─── SUPPLIED DATA

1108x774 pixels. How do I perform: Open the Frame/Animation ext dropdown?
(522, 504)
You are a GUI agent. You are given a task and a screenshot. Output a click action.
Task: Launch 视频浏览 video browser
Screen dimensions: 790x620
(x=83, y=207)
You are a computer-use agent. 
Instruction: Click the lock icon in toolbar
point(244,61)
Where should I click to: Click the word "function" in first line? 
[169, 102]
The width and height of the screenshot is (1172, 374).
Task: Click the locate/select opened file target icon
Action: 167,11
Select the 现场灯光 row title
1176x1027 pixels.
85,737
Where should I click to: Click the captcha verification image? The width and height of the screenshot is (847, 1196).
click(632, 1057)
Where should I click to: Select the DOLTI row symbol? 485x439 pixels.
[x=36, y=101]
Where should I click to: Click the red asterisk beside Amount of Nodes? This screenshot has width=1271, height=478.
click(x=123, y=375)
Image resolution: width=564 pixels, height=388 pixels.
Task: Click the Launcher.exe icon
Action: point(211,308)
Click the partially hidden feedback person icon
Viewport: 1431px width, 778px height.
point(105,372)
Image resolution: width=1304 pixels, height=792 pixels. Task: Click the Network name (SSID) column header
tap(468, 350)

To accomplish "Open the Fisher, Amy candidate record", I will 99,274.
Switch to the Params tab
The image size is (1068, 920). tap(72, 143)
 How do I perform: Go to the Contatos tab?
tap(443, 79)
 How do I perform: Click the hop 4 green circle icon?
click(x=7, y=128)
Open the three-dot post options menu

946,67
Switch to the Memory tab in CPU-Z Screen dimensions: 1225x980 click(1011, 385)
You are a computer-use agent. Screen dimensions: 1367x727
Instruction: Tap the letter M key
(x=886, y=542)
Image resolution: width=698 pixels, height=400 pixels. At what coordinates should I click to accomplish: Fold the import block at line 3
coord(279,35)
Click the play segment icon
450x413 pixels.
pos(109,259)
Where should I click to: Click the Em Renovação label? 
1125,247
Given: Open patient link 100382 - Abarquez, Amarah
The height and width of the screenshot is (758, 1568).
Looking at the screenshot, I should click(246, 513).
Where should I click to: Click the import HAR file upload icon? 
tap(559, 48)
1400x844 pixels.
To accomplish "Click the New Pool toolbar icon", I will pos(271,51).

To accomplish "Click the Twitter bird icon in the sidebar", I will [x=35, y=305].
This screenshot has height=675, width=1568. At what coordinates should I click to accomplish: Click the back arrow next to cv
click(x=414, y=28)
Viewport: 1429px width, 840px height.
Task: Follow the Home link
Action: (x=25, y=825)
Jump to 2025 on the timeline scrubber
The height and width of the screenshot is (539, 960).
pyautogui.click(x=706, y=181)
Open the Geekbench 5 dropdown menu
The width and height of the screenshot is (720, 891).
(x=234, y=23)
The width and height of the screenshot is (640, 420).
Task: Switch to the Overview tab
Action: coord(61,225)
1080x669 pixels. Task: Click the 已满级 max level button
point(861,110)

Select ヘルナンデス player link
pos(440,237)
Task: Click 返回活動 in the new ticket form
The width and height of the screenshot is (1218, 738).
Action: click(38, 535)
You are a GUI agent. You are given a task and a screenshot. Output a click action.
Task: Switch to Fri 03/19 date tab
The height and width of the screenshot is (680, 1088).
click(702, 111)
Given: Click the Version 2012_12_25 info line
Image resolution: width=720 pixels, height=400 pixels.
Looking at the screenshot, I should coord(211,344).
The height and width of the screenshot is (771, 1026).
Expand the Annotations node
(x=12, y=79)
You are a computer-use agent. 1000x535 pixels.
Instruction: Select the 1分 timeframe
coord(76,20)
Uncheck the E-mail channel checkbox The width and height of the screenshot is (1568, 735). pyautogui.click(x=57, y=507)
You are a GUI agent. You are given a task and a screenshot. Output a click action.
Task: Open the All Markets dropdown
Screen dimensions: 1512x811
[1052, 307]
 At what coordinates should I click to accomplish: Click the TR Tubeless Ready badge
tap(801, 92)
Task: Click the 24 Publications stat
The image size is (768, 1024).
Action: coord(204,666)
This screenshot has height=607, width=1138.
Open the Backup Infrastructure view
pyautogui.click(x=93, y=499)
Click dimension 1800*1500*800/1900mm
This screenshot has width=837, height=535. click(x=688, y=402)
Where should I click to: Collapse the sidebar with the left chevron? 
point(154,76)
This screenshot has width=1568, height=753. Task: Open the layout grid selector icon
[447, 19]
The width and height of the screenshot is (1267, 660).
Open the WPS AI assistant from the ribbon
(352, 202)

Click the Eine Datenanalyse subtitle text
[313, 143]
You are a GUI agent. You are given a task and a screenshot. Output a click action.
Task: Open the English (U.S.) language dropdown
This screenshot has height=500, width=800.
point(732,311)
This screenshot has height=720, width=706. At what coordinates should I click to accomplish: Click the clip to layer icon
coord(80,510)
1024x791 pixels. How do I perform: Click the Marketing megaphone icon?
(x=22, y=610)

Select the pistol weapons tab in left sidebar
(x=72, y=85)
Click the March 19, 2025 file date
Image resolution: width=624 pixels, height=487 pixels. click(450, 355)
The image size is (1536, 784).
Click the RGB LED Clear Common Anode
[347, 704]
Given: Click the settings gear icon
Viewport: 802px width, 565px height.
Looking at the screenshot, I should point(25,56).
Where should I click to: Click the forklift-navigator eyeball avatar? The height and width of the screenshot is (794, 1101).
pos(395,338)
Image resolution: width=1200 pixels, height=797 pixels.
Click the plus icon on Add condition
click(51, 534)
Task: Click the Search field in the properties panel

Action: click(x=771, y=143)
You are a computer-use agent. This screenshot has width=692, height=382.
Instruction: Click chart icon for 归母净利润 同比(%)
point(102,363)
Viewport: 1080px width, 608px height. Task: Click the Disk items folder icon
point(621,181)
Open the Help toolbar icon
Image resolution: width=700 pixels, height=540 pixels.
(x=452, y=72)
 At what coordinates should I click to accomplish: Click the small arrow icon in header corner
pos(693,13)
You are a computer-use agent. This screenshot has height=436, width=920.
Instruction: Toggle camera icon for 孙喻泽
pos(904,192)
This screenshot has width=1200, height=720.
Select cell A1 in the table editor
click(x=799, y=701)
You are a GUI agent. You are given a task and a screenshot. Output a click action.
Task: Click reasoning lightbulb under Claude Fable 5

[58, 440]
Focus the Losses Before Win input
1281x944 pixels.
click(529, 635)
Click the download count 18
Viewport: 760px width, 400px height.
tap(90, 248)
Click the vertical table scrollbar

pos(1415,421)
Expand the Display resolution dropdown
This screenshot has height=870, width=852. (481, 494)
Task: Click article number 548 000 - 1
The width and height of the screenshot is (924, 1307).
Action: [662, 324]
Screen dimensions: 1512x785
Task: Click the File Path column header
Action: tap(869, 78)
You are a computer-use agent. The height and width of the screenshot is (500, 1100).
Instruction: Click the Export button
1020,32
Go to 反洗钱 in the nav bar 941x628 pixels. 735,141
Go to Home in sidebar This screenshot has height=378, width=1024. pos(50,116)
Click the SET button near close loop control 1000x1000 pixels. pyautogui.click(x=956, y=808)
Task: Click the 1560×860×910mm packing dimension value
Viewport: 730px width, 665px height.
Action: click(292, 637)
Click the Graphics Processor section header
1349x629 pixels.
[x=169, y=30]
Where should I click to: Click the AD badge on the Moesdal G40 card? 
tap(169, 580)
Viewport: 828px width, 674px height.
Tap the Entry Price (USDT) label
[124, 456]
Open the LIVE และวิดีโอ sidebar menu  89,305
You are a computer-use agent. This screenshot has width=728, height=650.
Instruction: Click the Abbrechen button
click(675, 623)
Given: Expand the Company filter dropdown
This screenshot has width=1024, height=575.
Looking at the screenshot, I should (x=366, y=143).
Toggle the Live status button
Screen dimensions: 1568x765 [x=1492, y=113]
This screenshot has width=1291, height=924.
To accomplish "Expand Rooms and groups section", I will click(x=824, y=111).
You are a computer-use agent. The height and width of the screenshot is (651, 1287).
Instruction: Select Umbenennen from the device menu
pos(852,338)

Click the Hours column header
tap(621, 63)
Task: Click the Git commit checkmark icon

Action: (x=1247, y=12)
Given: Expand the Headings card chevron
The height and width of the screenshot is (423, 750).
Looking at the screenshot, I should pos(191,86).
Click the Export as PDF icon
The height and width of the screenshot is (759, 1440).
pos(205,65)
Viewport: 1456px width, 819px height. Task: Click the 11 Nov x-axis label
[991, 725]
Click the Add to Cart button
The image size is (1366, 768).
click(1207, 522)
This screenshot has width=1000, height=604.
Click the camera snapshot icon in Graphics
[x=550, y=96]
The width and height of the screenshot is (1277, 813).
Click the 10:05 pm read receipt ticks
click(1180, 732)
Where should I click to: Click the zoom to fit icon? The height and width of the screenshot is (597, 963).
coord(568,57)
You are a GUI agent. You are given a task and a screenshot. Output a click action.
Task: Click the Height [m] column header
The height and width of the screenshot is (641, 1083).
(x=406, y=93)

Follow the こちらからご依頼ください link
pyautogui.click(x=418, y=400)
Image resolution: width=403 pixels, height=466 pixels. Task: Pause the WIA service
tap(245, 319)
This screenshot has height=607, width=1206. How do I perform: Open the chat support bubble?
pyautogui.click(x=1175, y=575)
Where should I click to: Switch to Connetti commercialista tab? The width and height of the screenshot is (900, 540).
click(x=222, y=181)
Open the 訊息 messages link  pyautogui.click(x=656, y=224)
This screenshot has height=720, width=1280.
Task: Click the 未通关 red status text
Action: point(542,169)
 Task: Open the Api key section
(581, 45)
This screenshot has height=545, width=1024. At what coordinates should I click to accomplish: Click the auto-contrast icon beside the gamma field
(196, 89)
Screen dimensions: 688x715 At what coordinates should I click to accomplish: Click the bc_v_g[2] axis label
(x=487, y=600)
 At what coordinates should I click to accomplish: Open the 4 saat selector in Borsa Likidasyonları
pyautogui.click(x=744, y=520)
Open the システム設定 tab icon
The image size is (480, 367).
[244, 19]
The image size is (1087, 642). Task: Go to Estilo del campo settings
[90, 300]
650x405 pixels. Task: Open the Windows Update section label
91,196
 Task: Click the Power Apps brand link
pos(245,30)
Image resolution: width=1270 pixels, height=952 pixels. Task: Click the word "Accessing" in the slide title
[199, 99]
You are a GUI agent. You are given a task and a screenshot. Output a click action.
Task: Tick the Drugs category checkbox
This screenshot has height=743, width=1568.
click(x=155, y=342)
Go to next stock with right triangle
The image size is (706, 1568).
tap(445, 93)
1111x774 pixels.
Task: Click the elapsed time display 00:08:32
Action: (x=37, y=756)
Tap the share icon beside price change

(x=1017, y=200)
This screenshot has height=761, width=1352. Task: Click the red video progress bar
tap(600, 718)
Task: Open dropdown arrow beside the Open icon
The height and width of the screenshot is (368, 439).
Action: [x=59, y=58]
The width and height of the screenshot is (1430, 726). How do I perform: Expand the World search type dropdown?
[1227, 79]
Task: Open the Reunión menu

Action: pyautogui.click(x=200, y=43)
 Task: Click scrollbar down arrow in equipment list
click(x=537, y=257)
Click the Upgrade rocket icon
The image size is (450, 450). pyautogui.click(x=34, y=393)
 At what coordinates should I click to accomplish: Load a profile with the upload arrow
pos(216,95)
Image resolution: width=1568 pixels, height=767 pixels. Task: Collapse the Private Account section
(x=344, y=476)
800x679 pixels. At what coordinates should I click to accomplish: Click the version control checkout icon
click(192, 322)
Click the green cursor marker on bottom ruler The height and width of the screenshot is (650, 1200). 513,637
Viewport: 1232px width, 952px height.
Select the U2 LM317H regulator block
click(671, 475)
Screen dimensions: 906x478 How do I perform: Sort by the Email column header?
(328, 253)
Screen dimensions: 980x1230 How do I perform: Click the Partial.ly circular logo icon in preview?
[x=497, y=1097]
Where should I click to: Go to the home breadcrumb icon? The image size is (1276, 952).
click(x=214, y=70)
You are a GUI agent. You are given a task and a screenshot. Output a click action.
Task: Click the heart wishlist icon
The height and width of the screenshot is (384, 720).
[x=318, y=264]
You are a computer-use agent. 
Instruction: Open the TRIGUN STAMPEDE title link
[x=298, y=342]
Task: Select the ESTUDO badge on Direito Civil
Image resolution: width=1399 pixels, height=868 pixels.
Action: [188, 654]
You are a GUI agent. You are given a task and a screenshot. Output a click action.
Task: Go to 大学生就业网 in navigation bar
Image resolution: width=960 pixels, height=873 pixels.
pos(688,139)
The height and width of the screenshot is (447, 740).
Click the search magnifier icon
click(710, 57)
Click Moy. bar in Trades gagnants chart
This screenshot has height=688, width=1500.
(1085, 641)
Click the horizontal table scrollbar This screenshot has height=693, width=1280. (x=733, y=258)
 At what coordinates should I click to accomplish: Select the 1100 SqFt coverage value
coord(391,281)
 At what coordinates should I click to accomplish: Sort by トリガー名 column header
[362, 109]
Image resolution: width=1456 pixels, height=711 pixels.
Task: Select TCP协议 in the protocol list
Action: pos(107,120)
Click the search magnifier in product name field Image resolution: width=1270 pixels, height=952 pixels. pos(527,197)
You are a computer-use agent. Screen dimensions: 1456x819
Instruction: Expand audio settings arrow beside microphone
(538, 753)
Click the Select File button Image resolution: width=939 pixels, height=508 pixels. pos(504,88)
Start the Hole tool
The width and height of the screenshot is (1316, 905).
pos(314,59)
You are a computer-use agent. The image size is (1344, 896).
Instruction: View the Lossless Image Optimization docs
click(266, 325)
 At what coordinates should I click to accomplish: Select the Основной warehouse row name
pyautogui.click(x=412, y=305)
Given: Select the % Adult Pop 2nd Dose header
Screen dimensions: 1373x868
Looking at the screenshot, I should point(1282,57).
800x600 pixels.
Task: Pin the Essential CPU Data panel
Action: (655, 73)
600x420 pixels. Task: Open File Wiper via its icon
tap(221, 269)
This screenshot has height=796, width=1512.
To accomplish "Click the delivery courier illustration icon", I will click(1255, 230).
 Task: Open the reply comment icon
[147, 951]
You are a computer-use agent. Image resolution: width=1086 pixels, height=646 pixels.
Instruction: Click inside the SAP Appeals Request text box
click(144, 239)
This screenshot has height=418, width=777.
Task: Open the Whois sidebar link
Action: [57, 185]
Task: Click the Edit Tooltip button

──────

THE PROBLEM: The reply should hold only how many lines in the material include the word "checkbox".

ANSWER BOX: 2